▶ **Entries shown**:
= Beginning of Section =

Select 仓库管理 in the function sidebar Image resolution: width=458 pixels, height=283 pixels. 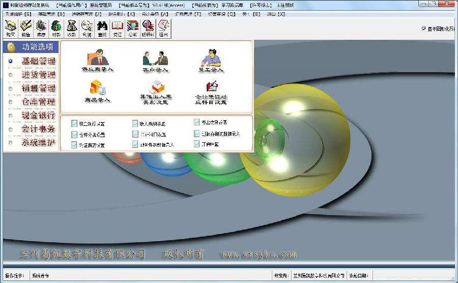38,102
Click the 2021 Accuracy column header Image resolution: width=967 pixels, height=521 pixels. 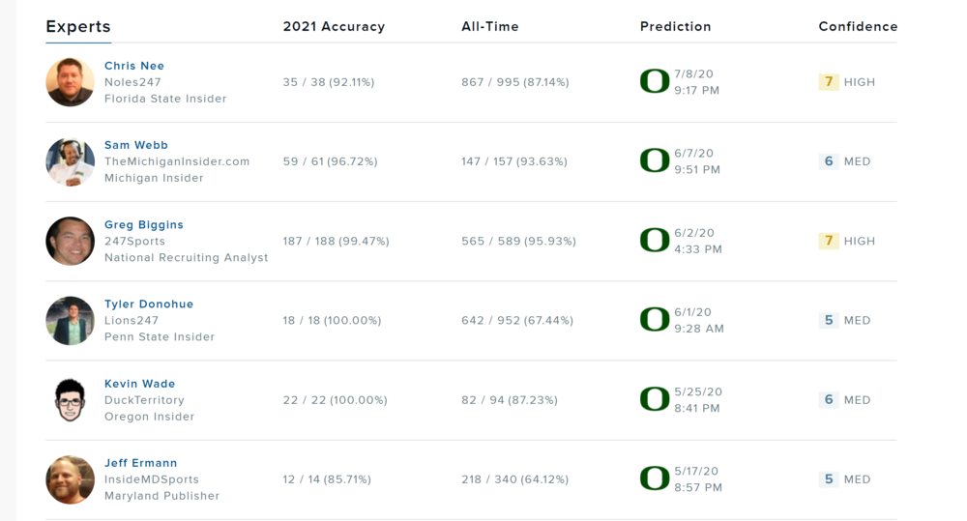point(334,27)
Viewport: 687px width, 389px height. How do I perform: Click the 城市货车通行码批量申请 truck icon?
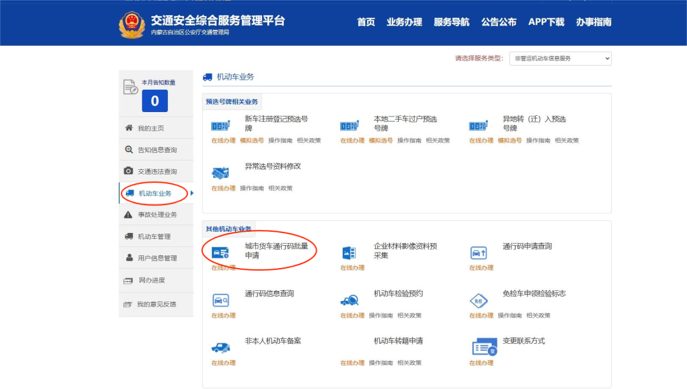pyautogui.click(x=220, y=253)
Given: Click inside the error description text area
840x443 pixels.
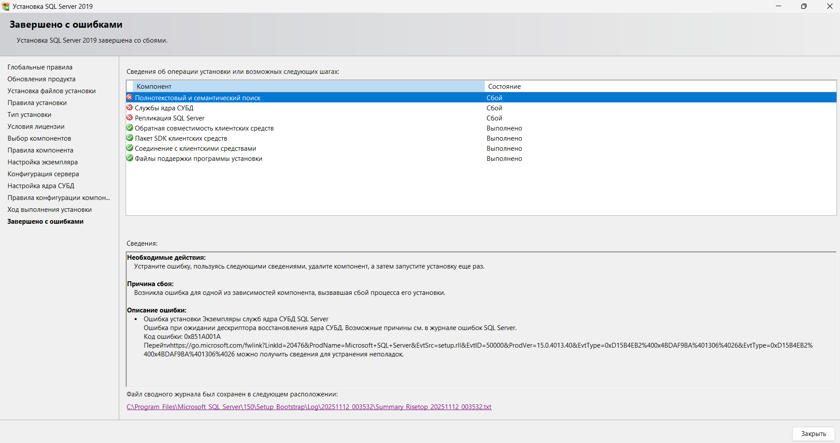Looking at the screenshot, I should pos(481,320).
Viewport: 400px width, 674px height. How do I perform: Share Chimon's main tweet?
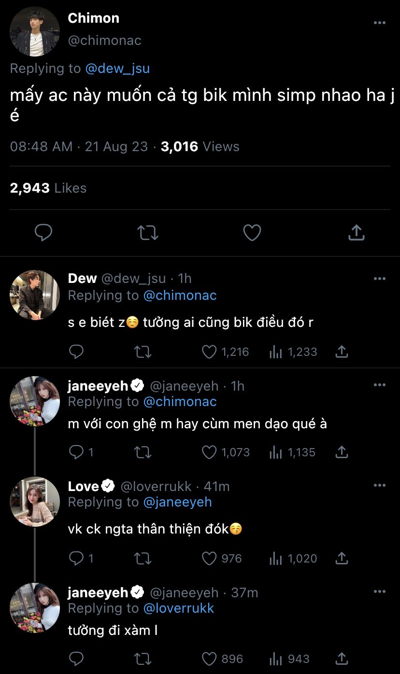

= End of Section =
= Beginning of Section =

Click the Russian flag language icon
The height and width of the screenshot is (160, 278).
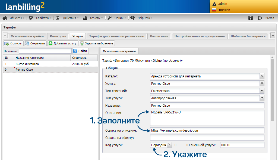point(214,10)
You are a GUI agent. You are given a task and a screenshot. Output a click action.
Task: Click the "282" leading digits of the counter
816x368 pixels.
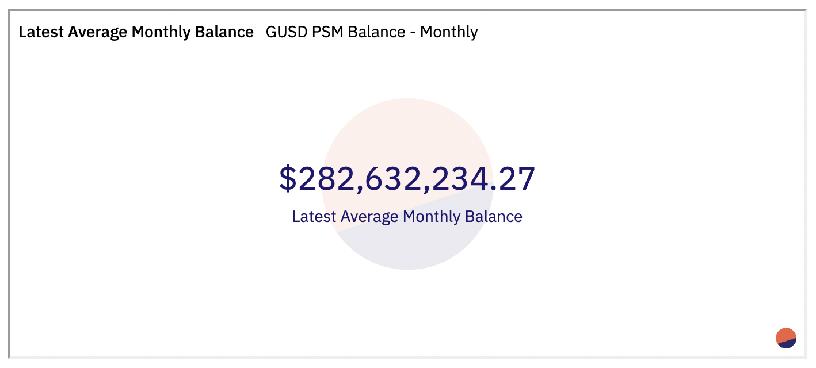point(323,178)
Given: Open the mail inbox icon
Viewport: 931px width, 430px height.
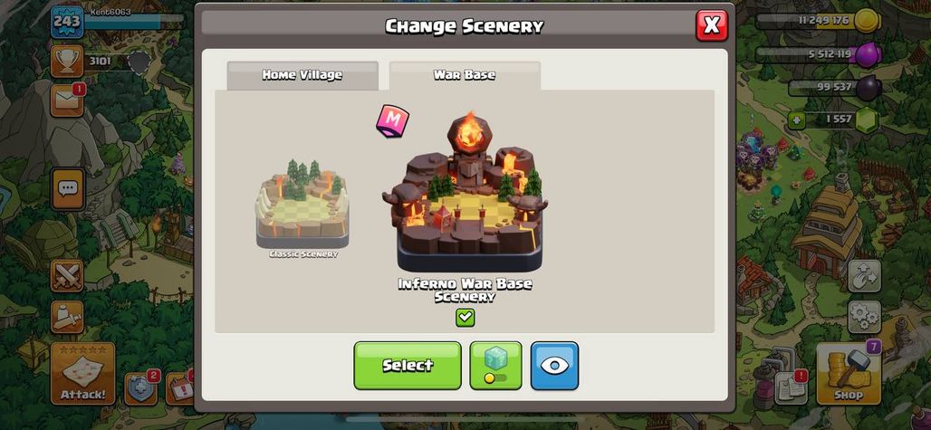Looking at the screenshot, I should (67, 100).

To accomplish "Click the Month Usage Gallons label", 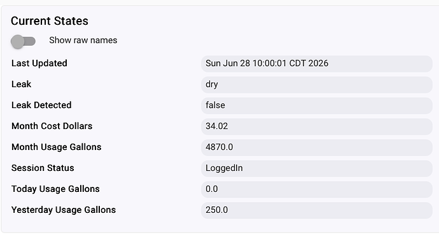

= End of Section =

▶ **Task goal**: Copy nothing but the lines above from the one with "Task: Click the" to the one with "the Month Usage", inclusive, word for word. Leave every picture out.

▶ **Finished exercise**:
Task: Click the "282" leading digits of the counter
816x368 pixels.
point(323,178)
Given: Open the mail inbox icon
Viewport: 931px width, 430px height.
Looking at the screenshot, I should (67, 100).

To accomplish "Click the Month Usage Gallons label", 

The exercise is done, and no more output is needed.